Part 2 of a series on Creativity:
A friend looked at his wristwatch as we were finishing lunch. “1:20,” he said, “I still have some time before I have to leave.”
“What a beautiful watch!” I said, more impressed with his Patek Phillipe than with the time.
“Thanks,” he said. “It cost me all of $35.”
He told me it was a Patek Phillipe look-alike, a fake name on a cheap watch, a throw-a-way if it stopped working accurately. It must have had some trivial detail that differed from an original, but I couldn’t tell.
We spent the next half hour discussing authenticity. The touchy nature of authenticity can break hearts, topple reputations of proud collectors, bankrupt naïve collectors, and jail gallery owners selling falsely represented art works.
All creative endeavors are concerned with authenticity; examples include the development of a writer’s voice or the source of a scientist’s ideas. Authenticity is especially important in art. I’m not considering admitted reproductions, like prints of paintings. I’m talking about artwork acquired in good faith as authentic, made by the artist represented. Is it an “original” or only claimed to be so? Authenticity – positive identification of an artist – is critical in the marketplace, where it can make the difference of millions of dollars.
I doubt there ever was a collector or museum curator who hasn’t been plagued by the contentious question of authenticity. Opinions can vary for different reasons: knowledge (or lack thereof), politics, self-interest. Was the masterpiece really made by the specified artist, or was it the hand of a student in the artist’s studio? Or, heavens forbid, good gracious no, was it produced by a swindler who mimicked “the great one” to make a buck?
One expert swears your artwork is as good as gold, but another is ambivalent and says that it has some elements of the real thing but, then again, it has other features that look questionable: the signature is in the wrong place, the composition is atypical for the artist, or the face of the young girl in the painting seems too narrow.
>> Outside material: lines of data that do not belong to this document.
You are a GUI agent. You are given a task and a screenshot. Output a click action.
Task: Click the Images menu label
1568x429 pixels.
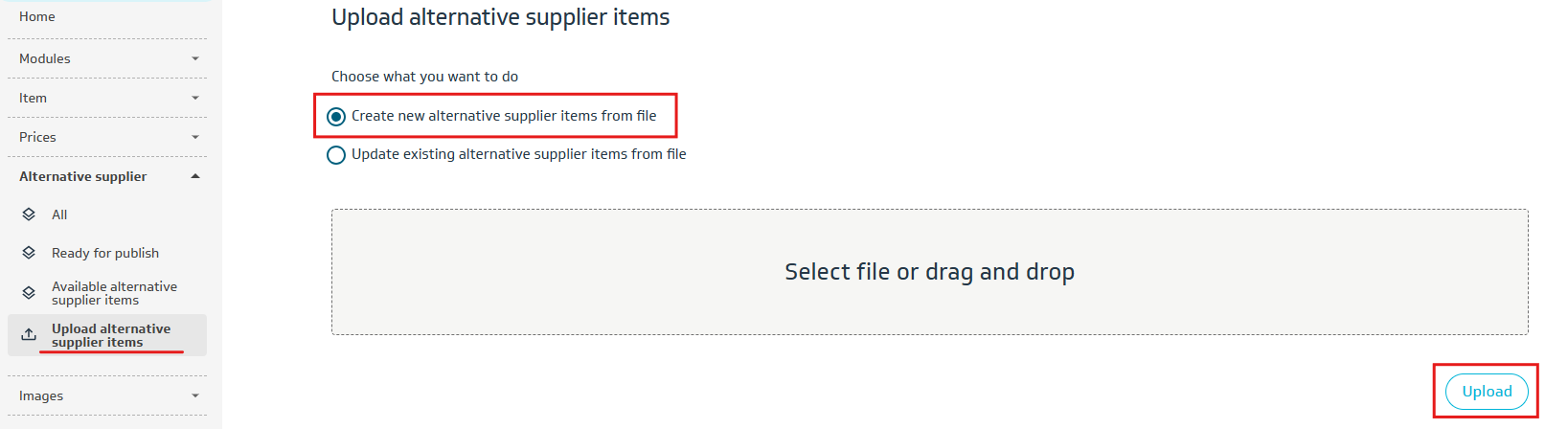coord(41,395)
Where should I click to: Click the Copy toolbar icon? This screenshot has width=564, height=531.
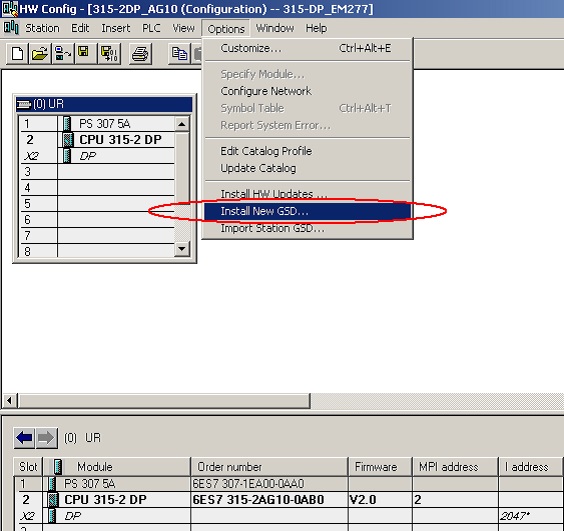pyautogui.click(x=179, y=54)
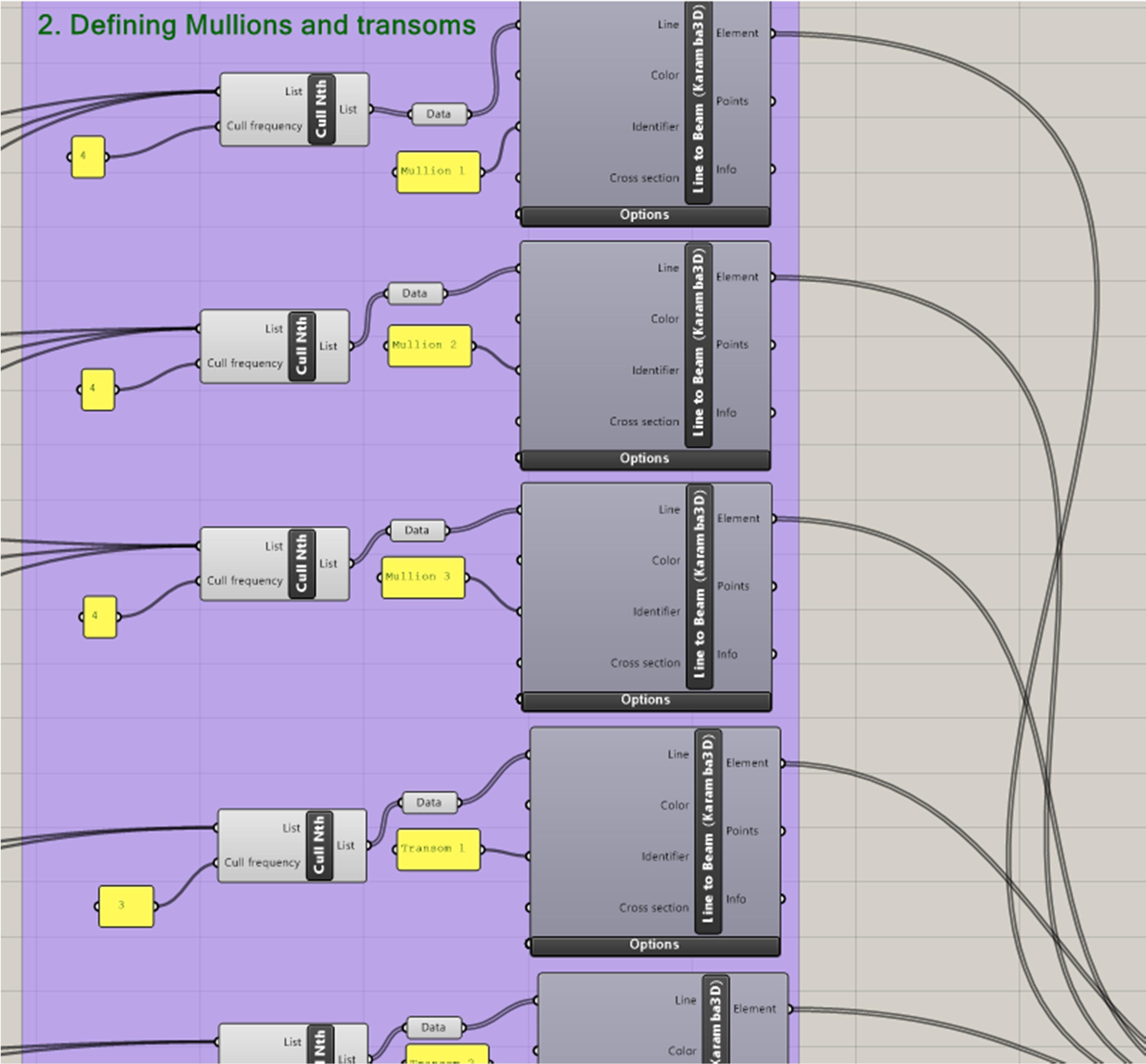Click the Transom 1 yellow panel
The image size is (1146, 1064).
pyautogui.click(x=438, y=849)
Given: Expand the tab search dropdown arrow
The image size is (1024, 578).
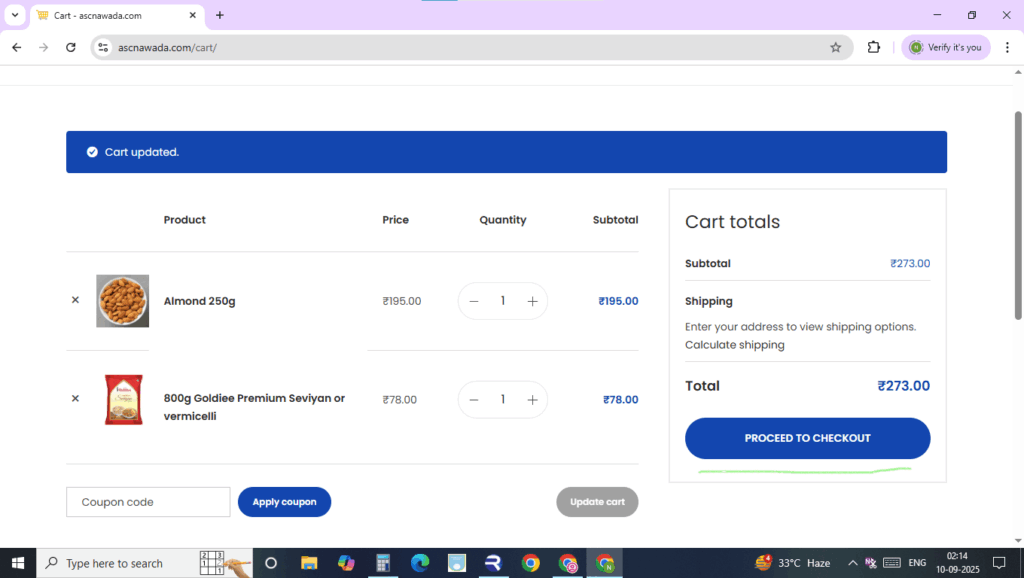Looking at the screenshot, I should pos(15,15).
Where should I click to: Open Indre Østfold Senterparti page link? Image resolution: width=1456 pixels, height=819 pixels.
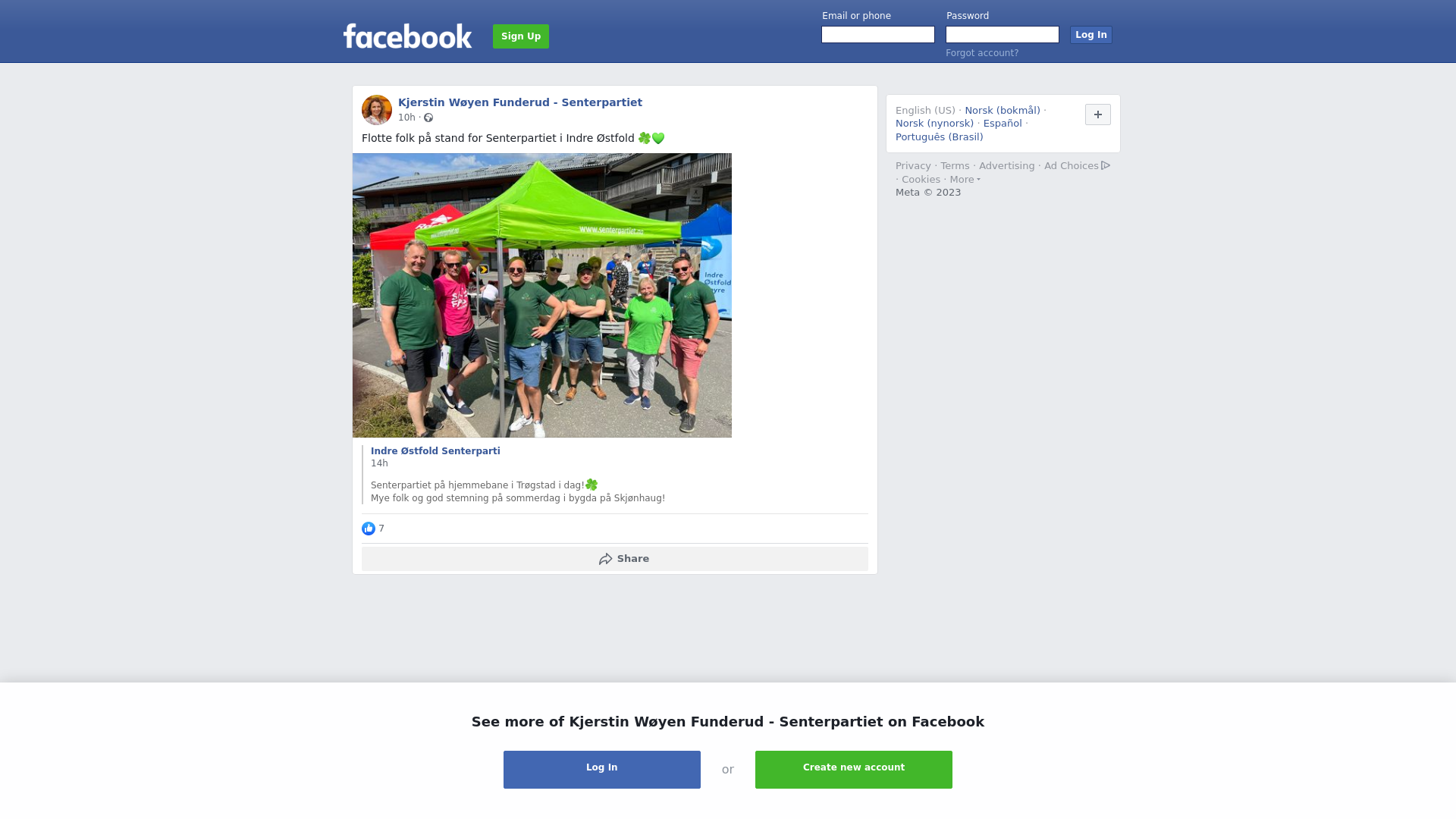tap(435, 451)
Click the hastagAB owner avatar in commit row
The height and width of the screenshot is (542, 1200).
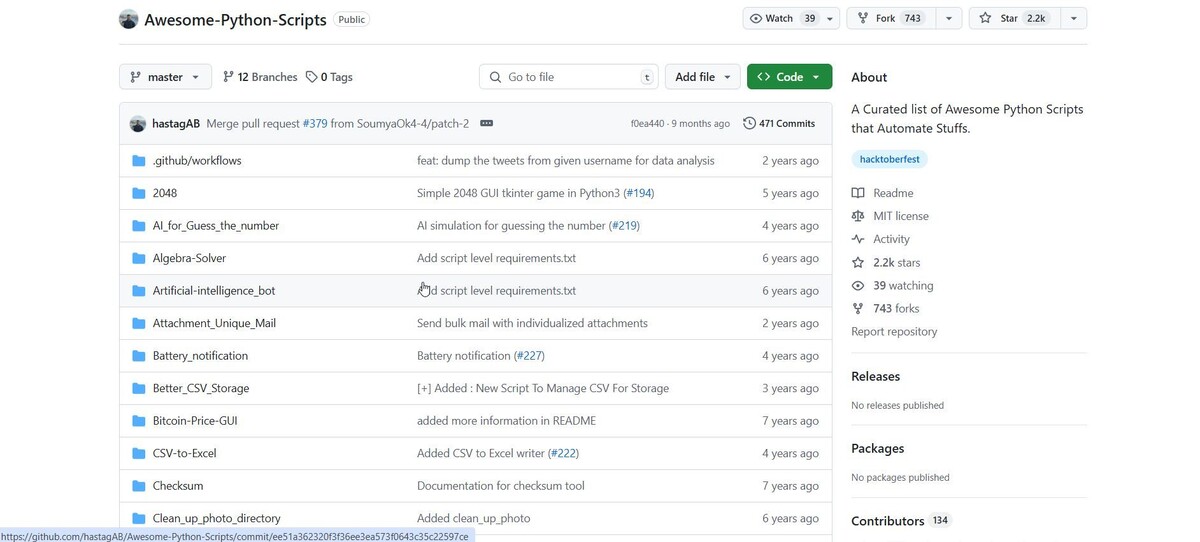pyautogui.click(x=138, y=124)
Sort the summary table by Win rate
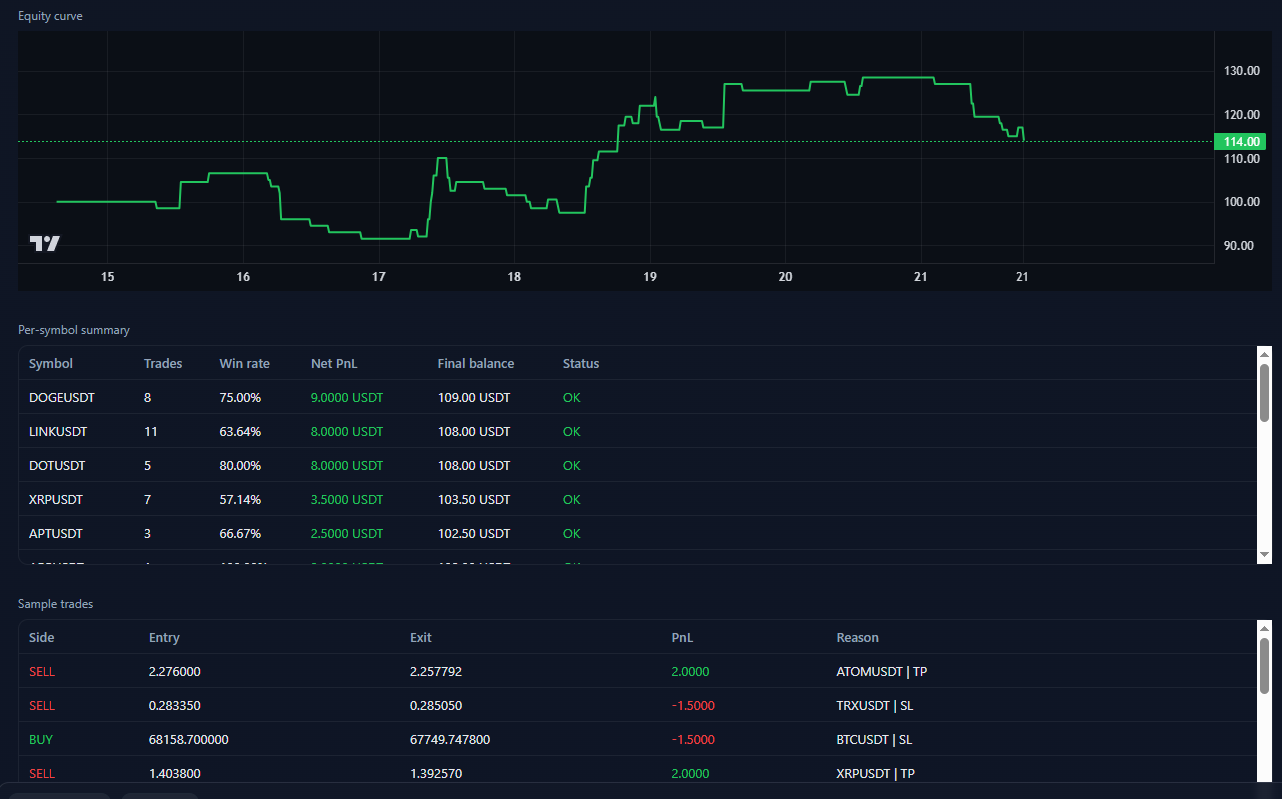The image size is (1282, 799). pyautogui.click(x=244, y=363)
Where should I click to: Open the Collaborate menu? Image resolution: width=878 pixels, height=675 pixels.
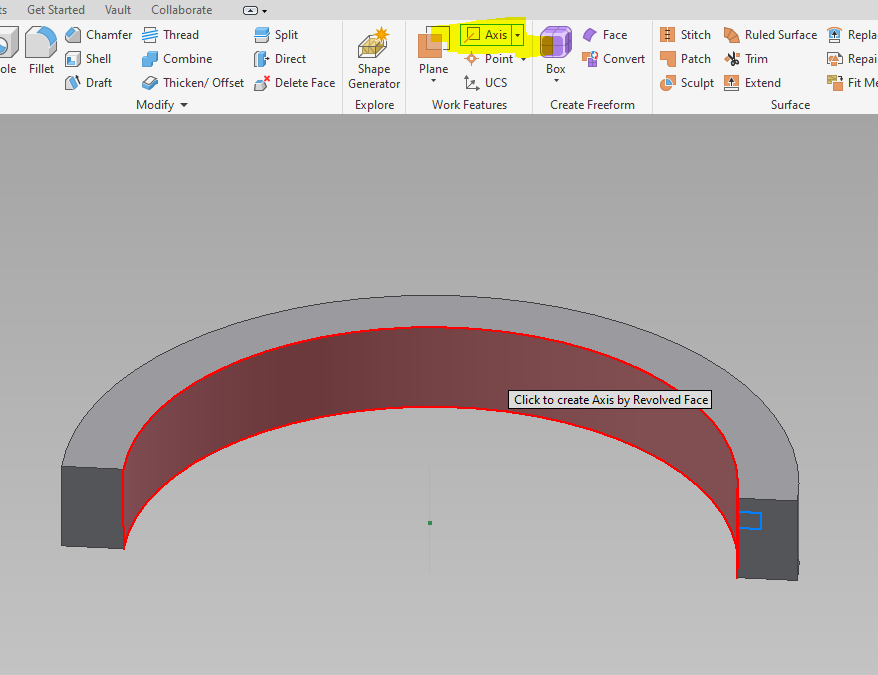pyautogui.click(x=181, y=9)
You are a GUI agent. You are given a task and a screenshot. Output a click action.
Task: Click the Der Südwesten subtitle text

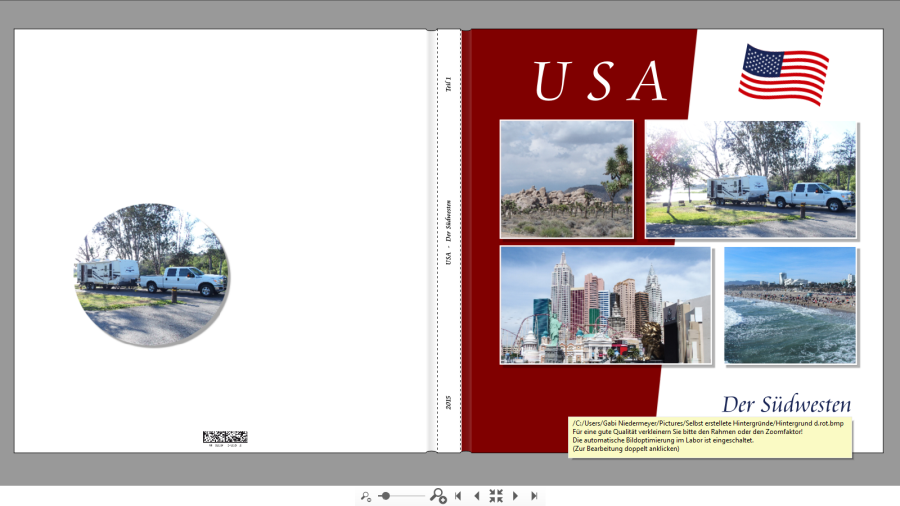pyautogui.click(x=786, y=404)
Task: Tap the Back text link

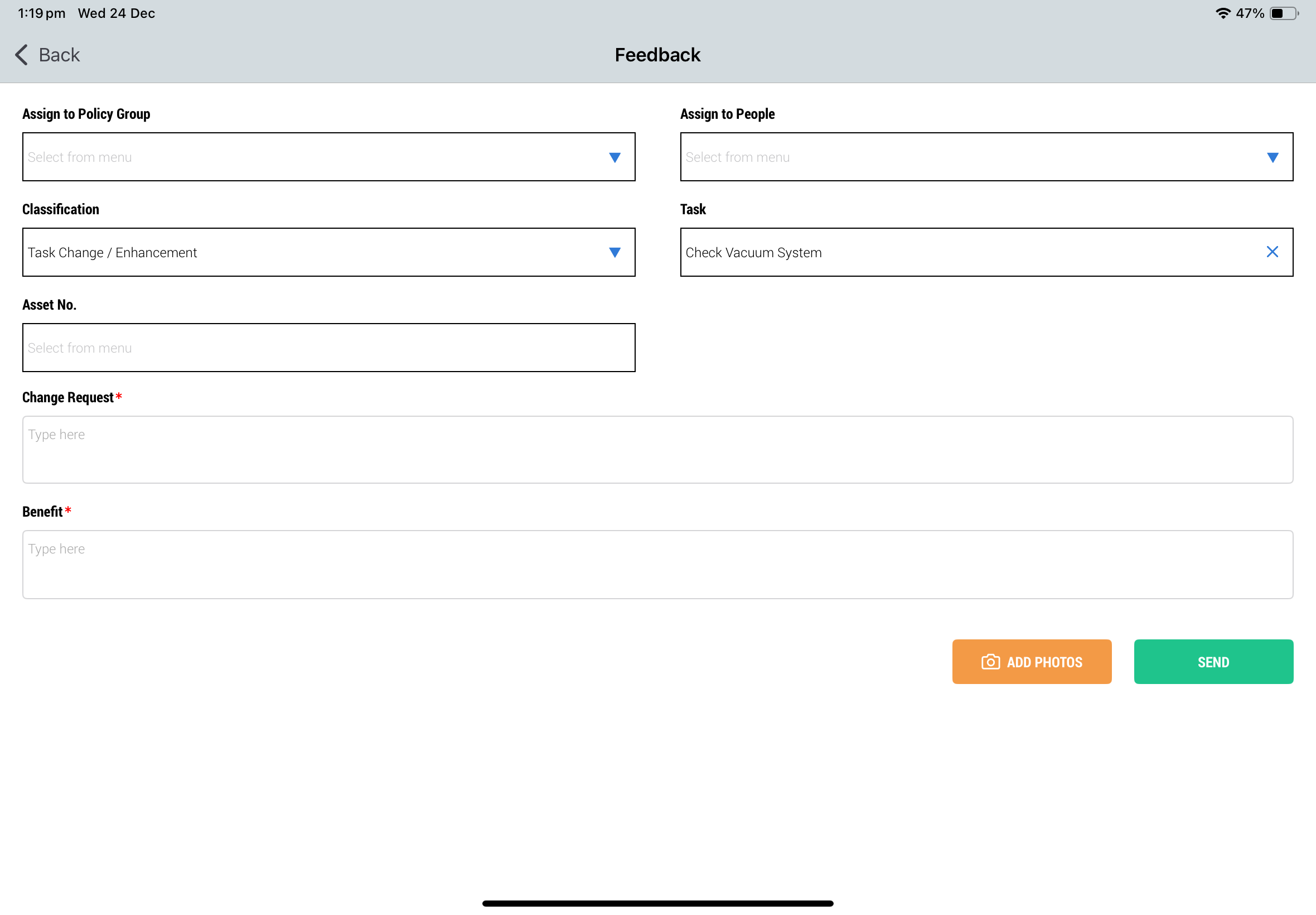Action: (x=59, y=55)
A major collector may declare a work is not authentic because it differs in style from the one he or she owns, or from another one in a museum considered the standard for the artist, and then proclaims with great authority that the brushstrokes are too timid or the chisel marks are too smooth to be authentic. This know-it-all may carry powerful credentials and can poison the artwork, whatever the elusive truth.
Even questioning the authenticity of an authentic artwork harms its reputation.
Authenticity is especially questioned in African art, which comes from dozens of countries with different histories and subjected to many different influences. Very few, almost none of the artists are known from the tribal African art, and even the masterpieces are routinely attributed to peoples belonging to a tribe or region rather than a specific artist. Consequently, many copies have been made for the marketplace, adding to the difficulty of positive authentication.
I paraphrase here a conversation that took place a few years ago. A knowledgeable African art collector carrying a certain weight in the field was viewing a collection for the first time. After a short tour of the collection he said matter-of-factly, “Most of these are reproductions.”
Oh my god! The owner was stunned. He paled, appeared dizzy and sat down. After a moment, when reason rushed to the rescue, he asked for the meaning of “reproductions”? Did he mean they were not the first of a kind, or that they were made in the jungles years ago for trading purposes instead of use for tribal customs, or that they were mass-produced recently for the tourist trade?
“The pieces are quite old,” said the owner. “I’ve owned them for many years, and look at the wear and rich patina.”
“Well,” said the connoisseur, pointing to a Luba staff, “these conjoined twins are a common theme from the Democratic Republic of Congo.”
The owner, visibly upset, asked about the authenticity of a Baga snake headdress known as a “Mantsho-na-Tshoi” from Guinea.
“I haven’t seen one with a shape quite like that before.”
The conjoined twins on the Luba staff resembled a common theme, and the shape of the Baga snake differed from the common form. Authenticity was questioned for commonality in one case and originality in the other. Isn’t that like having your cake and eating it too? Yet, one or another of the criticisms may be correct; I emphasize, may be correct, which doesn’t mean is correct. Sometimes, the art collector, even the professional critic, must settle for possibility rather than certainty.
The full stories for African art, like for many pieces of art, are difficult, and often impossible, to know for certain – long live conjecture. I have a friend who says it makes no difference who made a piece of art if he loves it, and believes the art transcends the artist. Who can argue with that?
However, despite that I couldn’t tell the Patek Phillipe watch was fake, or that I lacked knowledge to agree or disagree with the African art collector’s confusing judgments about the Luba staff or Baga snake, I value authenticity in the sense of knowing the truth. Apart from the obvious monetary value, I don’t know why it matters to me if a piece of art was authentic or not, if the two pieces looked identical and I couldn’t tell them apart, but it does.
Perhaps that’s one of the powers of art: the authentic bonding, without deception, of feeling and meaning between artist and viewer.